Hence, (12) is ‘general enough’ to obtain full \(\varDelta \)-\(\textsf {CA} \), and we are done.    \(\square \)

4 Concluding Remarks

We finish this paper with some conceptual remarks.

4.1 Future Work and Alternative Approaches

In this section, we discuss future work and alternative approaches.

First of all, we list some topics that can be lifted to higher-order arithmetic in the same way as in the previous sections.

  1. a.

    Algebraic closures of countable fields (see [28, III.3 and IV.4]).

  2. b.

    Maximal ideals of countable fields (see [28, III.3] or [11]).

  3. c.

    Ordering countable groups (see [30]).

  4. d.

    Persistence of real numbers (see [5]).

  5. e.

    Closed and separably closed sets in \({\mathbb R}\) (see [3, §2]).

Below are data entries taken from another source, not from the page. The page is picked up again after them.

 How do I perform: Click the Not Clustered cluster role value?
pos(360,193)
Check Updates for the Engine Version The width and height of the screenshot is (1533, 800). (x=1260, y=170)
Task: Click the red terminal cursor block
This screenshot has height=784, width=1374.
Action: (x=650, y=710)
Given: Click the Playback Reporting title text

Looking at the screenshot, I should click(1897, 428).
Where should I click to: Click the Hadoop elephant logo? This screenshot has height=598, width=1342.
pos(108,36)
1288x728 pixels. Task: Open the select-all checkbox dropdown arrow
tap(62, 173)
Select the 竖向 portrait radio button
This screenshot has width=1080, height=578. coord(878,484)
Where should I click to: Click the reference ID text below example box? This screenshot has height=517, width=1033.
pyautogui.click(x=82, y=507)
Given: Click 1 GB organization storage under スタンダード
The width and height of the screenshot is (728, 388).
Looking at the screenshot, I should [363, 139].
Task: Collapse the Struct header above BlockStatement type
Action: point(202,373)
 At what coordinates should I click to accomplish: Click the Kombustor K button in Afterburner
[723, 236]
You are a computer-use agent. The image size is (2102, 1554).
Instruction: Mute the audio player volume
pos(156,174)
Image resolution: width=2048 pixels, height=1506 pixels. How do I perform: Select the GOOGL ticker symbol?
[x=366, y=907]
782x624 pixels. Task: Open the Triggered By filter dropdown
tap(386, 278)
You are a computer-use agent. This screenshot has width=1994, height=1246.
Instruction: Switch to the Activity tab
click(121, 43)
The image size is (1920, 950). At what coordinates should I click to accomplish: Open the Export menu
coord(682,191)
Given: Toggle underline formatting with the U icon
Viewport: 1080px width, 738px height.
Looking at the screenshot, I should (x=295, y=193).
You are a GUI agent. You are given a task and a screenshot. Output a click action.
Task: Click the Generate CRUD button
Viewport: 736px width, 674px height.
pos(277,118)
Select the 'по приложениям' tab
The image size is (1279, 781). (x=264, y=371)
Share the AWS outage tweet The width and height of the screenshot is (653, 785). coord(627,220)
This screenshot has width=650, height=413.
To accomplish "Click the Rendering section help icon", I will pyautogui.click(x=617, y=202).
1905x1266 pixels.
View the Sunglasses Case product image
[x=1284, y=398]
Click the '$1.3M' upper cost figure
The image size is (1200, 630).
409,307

In each case, the theorem at hand allows one to define the range of functions, or separate the disjoint ranges of functions. The proofs in the indicated references then generalise as in the previous sections.

Secondly, we discuss possible alternative approaches, and why they are not fruitful. Now, recursive counterexamples often give rise to Brouwerian counterexamples, and vice versa (see [7, p. xii] for this opinion). A Brouwerian counterexample to a theorem shows that the latter is rejected in (a certain strand of) constructive mathematics (see [17] for details). We choose to use recursive counterexamples (and the associated RM results) because those are formulated in a formal system, which enables us to lift the associated proofs without too much trouble. The same would not be possible for Brouwerian counterexamples, due to the lack of an explicit/unified choice of formal system for e.g. Bishop’s constructive mathematics. To be absolutely clear, there is nothing wrong with constructive mathematics in general; however, the lack of an explicit/unified formal system for constructive mathematics means that we cannot ‘lift’ Brouwerian counterexamples with the same ease (or at all).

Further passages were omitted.